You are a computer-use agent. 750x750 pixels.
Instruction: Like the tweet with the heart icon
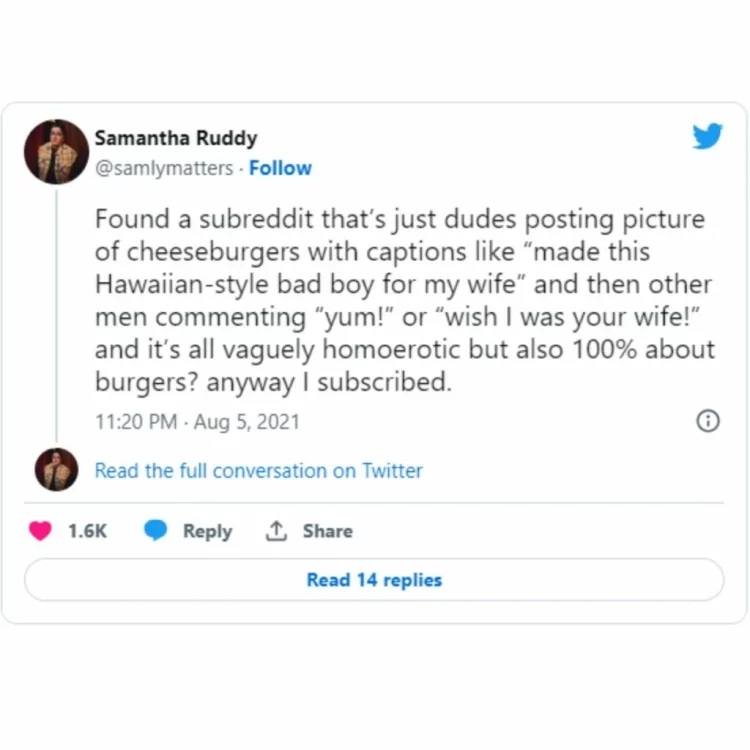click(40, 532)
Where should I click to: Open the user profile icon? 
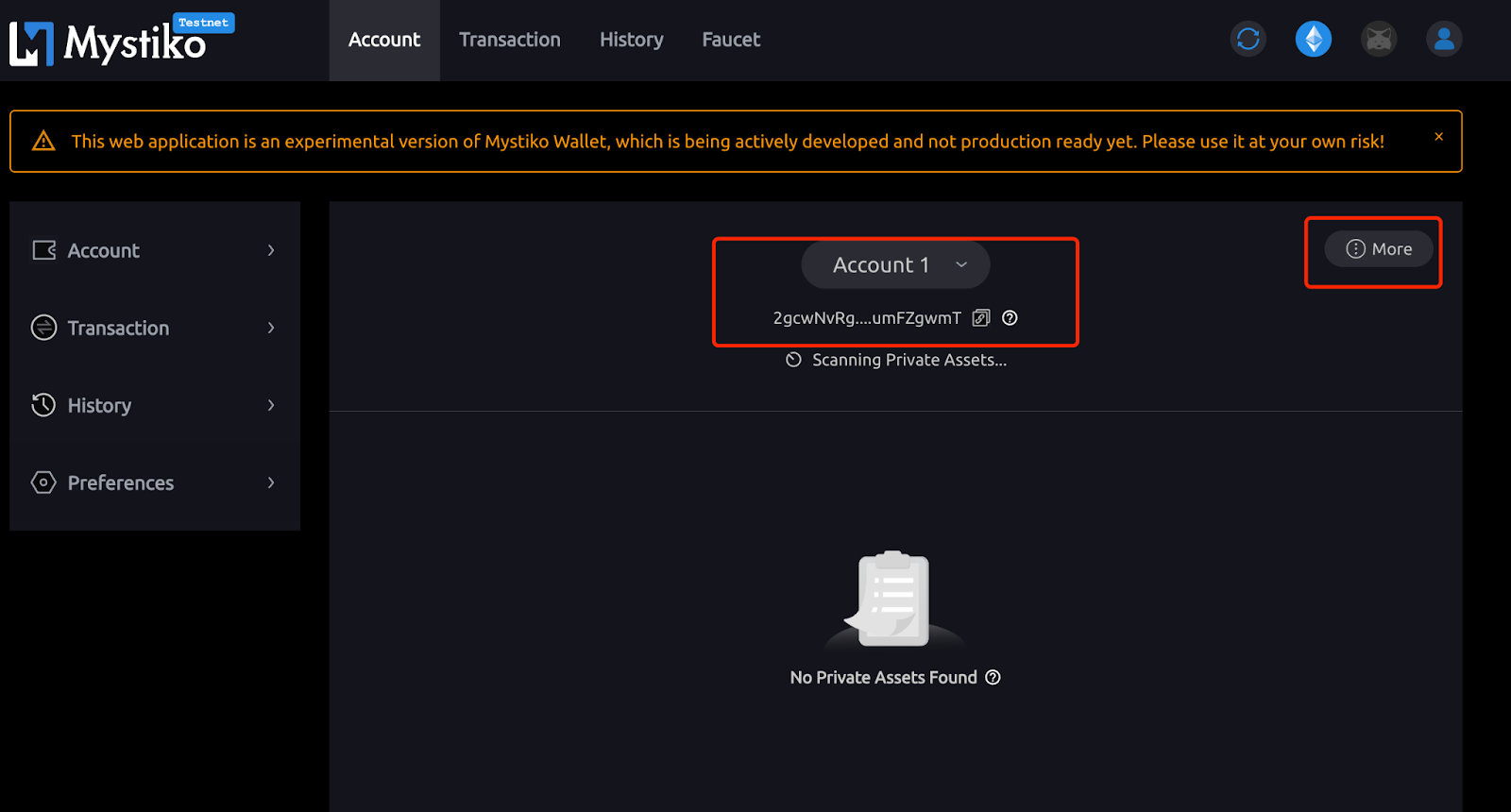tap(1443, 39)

• Instructions for the task
Copy out every line of the data above, taking care to leave the pictures out.

• Your response
You are a computer-use agent. 750x750 pixels.
Instruction: Like the tweet with the heart icon
click(40, 532)
Where should I click to: Open the user profile icon? 
tap(1443, 39)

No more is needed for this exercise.